The answer must be a bare number: the count of lines below that contain "status".

───── Data to examine

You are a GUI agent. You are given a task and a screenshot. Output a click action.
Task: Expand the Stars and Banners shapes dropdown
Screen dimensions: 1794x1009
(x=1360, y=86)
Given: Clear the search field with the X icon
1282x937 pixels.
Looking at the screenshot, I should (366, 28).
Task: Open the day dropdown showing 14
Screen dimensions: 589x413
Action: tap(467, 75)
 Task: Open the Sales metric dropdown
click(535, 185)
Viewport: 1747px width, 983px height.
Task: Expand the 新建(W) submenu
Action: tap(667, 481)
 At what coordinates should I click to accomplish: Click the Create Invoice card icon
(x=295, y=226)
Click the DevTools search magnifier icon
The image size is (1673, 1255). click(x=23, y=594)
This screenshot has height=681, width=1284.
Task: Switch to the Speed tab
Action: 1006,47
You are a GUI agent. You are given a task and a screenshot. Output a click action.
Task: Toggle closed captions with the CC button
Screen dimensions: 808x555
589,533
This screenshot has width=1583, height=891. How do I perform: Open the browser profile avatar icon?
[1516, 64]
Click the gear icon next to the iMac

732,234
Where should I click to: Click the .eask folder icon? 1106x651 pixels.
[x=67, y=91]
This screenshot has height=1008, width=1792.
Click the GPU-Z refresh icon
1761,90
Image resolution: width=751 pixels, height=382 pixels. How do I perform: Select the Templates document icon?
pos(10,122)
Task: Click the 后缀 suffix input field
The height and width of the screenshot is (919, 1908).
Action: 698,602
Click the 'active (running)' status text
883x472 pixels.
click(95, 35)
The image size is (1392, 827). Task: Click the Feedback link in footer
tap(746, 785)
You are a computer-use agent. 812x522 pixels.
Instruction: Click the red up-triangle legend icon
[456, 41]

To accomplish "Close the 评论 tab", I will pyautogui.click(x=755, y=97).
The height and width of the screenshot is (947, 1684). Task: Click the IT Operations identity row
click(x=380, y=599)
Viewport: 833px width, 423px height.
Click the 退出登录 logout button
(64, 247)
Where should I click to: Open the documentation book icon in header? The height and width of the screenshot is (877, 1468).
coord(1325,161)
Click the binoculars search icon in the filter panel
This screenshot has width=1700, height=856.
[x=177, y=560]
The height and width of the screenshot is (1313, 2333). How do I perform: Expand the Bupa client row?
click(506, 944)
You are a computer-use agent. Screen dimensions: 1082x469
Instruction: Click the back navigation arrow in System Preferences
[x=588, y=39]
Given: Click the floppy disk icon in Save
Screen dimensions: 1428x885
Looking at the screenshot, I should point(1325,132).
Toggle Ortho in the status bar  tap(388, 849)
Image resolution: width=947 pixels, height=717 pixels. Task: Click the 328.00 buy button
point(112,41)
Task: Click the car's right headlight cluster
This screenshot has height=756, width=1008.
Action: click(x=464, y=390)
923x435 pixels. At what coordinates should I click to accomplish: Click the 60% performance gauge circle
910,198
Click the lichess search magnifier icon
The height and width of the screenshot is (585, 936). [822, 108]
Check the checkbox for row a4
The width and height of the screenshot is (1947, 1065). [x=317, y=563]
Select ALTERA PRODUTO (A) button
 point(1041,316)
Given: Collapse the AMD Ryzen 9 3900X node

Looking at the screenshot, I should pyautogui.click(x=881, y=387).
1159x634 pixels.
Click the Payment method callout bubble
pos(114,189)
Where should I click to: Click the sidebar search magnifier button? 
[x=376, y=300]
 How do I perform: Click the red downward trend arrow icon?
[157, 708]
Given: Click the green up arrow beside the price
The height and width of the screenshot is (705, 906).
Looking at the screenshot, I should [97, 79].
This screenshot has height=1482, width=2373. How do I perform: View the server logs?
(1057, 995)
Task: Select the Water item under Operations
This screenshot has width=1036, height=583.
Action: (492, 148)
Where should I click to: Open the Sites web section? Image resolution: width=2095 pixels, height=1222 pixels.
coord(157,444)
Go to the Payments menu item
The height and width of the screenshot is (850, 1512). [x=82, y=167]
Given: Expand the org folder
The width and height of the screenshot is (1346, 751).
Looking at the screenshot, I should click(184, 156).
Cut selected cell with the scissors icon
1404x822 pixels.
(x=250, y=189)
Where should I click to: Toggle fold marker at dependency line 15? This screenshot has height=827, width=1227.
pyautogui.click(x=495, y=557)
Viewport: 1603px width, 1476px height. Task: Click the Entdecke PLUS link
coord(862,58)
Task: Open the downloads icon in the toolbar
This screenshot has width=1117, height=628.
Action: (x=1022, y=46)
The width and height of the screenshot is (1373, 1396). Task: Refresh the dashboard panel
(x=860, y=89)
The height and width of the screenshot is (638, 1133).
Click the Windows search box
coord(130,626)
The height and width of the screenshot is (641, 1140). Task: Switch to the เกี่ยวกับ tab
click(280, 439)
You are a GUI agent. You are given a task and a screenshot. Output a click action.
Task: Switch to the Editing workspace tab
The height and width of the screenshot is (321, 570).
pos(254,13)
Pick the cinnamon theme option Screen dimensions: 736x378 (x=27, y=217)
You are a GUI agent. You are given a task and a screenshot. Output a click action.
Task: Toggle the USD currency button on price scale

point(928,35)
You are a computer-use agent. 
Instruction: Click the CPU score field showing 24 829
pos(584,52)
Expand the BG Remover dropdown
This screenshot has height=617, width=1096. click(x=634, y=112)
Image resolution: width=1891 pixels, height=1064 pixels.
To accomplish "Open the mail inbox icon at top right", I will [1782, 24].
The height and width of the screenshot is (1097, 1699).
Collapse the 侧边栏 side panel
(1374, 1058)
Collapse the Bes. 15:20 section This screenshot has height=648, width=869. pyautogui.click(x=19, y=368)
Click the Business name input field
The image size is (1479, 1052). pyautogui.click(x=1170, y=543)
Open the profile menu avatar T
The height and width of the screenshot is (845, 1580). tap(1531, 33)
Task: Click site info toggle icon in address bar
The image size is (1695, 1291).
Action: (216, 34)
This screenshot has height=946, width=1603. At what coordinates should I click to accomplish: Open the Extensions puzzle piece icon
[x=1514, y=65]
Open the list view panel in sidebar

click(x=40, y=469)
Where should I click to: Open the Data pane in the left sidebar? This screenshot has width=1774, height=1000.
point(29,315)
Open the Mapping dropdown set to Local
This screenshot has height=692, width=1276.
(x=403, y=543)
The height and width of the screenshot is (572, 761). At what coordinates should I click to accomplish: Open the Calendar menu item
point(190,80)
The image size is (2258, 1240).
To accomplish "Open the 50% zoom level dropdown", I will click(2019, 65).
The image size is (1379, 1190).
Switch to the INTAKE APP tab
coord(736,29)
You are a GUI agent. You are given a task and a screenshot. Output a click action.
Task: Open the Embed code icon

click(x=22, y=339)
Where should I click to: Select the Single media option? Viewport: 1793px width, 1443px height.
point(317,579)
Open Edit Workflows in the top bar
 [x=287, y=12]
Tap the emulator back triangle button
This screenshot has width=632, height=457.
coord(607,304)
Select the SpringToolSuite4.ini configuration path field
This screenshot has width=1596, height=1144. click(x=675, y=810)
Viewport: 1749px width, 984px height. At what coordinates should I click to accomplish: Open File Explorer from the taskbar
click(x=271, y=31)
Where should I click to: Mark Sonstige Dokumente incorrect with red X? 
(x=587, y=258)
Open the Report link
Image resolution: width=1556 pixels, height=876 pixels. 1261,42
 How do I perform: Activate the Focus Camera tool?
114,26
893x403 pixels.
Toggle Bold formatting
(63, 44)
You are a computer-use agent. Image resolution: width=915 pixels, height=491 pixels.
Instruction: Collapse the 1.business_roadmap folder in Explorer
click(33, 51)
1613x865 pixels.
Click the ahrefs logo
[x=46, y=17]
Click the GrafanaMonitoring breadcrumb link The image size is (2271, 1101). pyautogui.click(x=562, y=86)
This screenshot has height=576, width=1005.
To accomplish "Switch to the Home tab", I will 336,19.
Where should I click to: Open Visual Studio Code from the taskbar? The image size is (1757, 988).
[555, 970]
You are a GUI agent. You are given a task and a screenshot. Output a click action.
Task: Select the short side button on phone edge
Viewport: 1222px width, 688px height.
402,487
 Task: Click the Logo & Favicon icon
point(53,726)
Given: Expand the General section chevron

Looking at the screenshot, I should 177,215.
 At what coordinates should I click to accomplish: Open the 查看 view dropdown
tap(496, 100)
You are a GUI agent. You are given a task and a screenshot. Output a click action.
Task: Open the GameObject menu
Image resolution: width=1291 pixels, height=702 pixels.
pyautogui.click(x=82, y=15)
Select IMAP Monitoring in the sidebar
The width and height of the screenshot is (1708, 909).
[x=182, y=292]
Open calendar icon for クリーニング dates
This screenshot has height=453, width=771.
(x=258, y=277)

──────────

Written solution: 2